集合论中的并集为数据库中的full outer join，集合论中的交集为数据库中的inner join。

In [1]:
# With that background, let's see an example of how we would do this in pandas, where we would use the merge
# function.
import pandas as pd

# First we create two DataFrames, staff and students.
staff_df = pd.DataFrame([{'Name': 'Kelly', 'Role': 'Director of HR'},
                         {'Name': 'Sally', 'Role': 'Course liasion'},
                         {'Name': 'James', 'Role': 'Grader'}])
# And lets index these staff by name
staff_df = staff_df.set_index('Name')
# Now we'll create a student dataframe
student_df = pd.DataFrame([{'Name': 'James', 'School': 'Business'},
                           {'Name': 'Mike', 'School': 'Law'},
                           {'Name': 'Sally', 'School': 'Engineering'}])
# And we'll index this by name too
student_df = student_df.set_index('Name')

# And lets just print out the dataframes
print(staff_df.head())
print(student_df.head())

                 Role
Name                 
Kelly  Director of HR
Sally  Course liasion
James          Grader
            School
Name              
James     Business
Mike           Law
Sally  Engineering


其中James和Sally既是学生也是员工，而Mike和Kelly却不是。并且两个DataFrame的index名称都是相同，即Name。

如果我们想取并集，那么用merge()将两个DataFrame输入，然后宣称合并方法为outer join。在这个例子中，
我们想要使用两个DataFrame的index作为Joining columns。

In [2]:
pd.merge(staff_df, student_df, how='outer', left_index=True, right_index=True)

Unnamed: 0_level_0,Role,School
Name,Unnamed: 1_level_1,Unnamed: 2_level_1
James,Grader,Business
Kelly,Director of HR,
Mike,,Law
Sally,Course liasion,Engineering


每个人都在所得的DataFrame中。由于Mike没有Role，Kelly没有School，所以两个位置为缺失值。
如果我们想取交集，即得出既是学生又是员工的DataFrame，我们则将attribute outer该为inner。同样地，使用两个DataFrame的index作为Joining columns。

In [3]:
pd.merge(staff_df, student_df, how='inner', left_index=True, right_index=True)

Unnamed: 0_level_0,Role,School
Name,Unnamed: 1_level_1,Unnamed: 2_level_1
Sally,Course liasion,Engineering
James,Grader,Business


所得的DataFrame中只包含Sally和James。

还有其他两种合并DataFrame的情况，都是我们称作set addition的例子。
第一个，如果我们想要得到一个全部为staff的list，不管他们是不是同时为student，但如果他们同时是student，我们想同时得到他们的学生信息。这种情况下我们使用left。在这个函数中，我们需要记住DataFrames的顺序，第一个DataFrame是left DataFrame，第二个是right DataFrame。

In [4]:
pd.merge(staff_df, student_df, how='left', left_index=True, right_index=True)

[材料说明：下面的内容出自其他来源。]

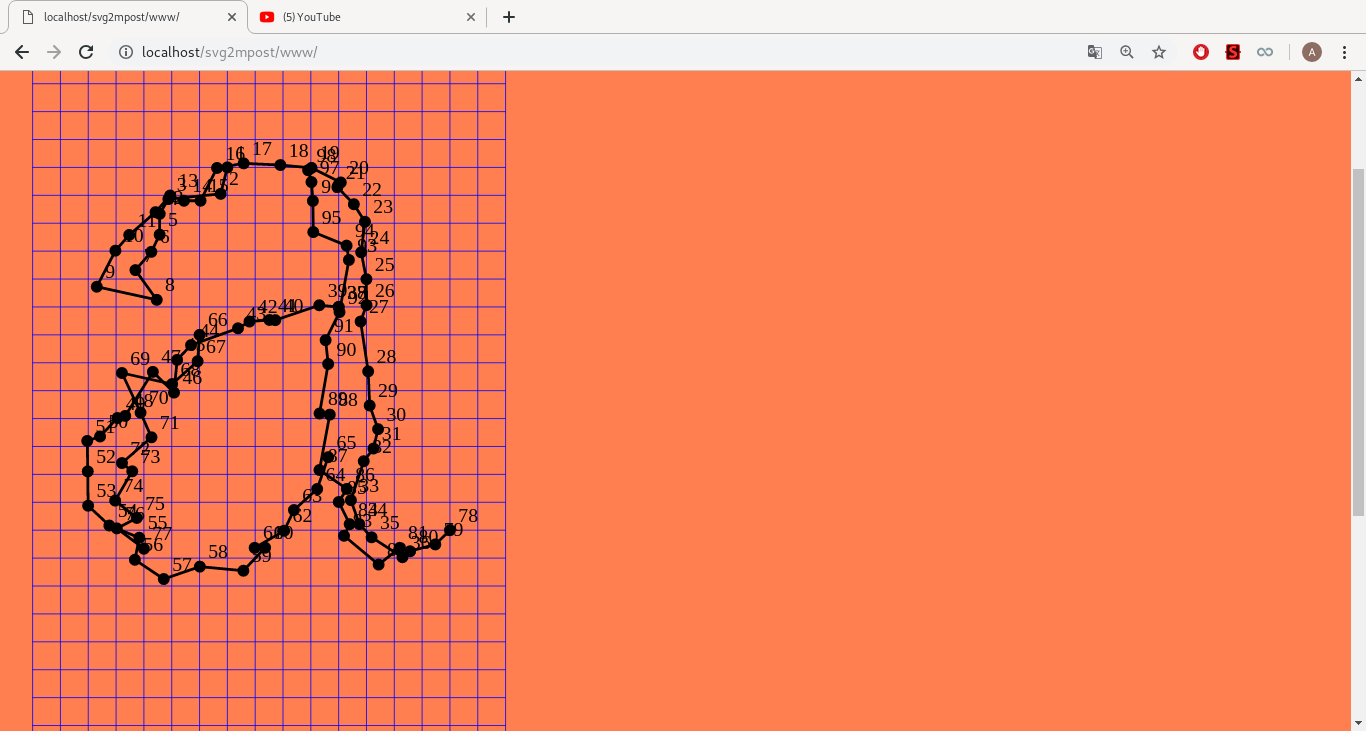
Task: Open the Chrome three-dot menu
Action: coord(1345,52)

Unnamed: 0_level_0,Role,School
Name,Unnamed: 1_level_1,Unnamed: 2_level_1
Kelly,Director of HR,
Sally,Course liasion,Engineering
James,Grader,Business


In [5]:
# You could probably guess what comes next. We want a list of all of the students and their roles if they were
# also staff. To do this we would do a right join.

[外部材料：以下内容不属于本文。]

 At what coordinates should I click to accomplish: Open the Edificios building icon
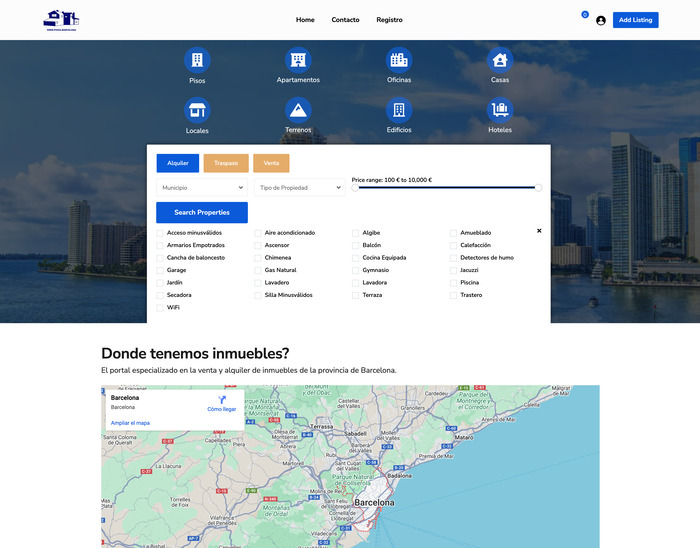point(399,110)
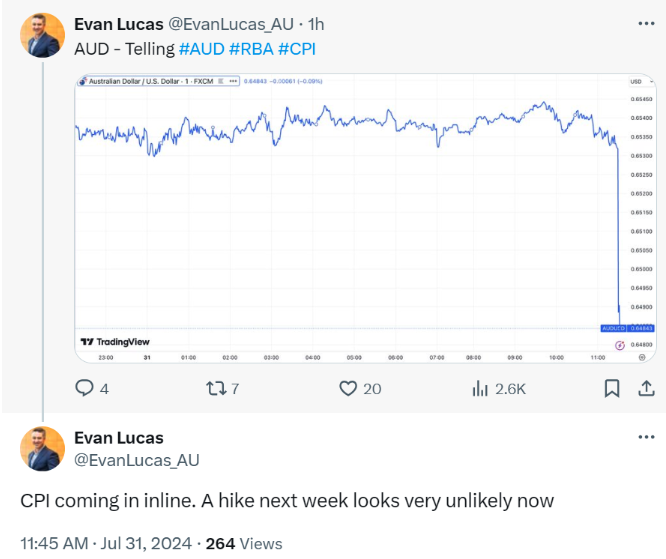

pd.merge(staff_df, student_df, how='right', left_index=True, right_index=True)

Unnamed: 0_level_0,Role,School
Name,Unnamed: 1_level_1,Unnamed: 2_level_1
James,Grader,Business
Mike,,Law
Sally,Course liasion,Engineering


我们还可以通过另一种方式实现它。merge method拥有其它有趣的参数。首先，不需要依靠index来合并，可以以columns来合并。

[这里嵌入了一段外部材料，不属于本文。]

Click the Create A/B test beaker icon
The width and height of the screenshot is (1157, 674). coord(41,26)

例如，我们有一个参数"on"，我们可以指定一个column作为两个DataFrame合并的依据。

In [6]:
# First, lets remove our index from both of our dataframes
staff_df = staff_df.reset_index()
student_df = student_df.reset_index()

# Now lets merge using the on parameter
pd.merge(staff_df, student_df, how='outer', on='Name')

# Using the "on" parameter instead of a the index is how I find myself using merge() the most.

Unnamed: 0,Name,Role,School
0,Kelly,Director of HR,
1,Sally,Course liasion,Engineering
2,James,Grader,Business
3,Mike,,Law


In [7]:
# 当DataFrames之间有冲突怎么办？

staff_df = pd.DataFrame([{'Name': 'Kelly', 'Role': 'Director of HR', 
                          'Location': 'State Street'},
                         {'Name': 'Sally', 'Role': 'Course liasion', 
                          'Location': 'Washington Avenue'},
                         {'Name': 'James', 'Role': 'Grader', 
                          'Location': 'Washington Avenue'}])
student_df = pd.DataFrame([{'Name': 'James', 'School': 'Business', 
                            'Location': '1024 Billiard Avenue'},
                           {'Name': 'Mike', 'School': 'Law', 
                            'Location': 'Fraternity House #22'},
                           {'Name': 'Sally', 'School': 'Engineering', 
                            'Location': '512 Wilson Crescent'}])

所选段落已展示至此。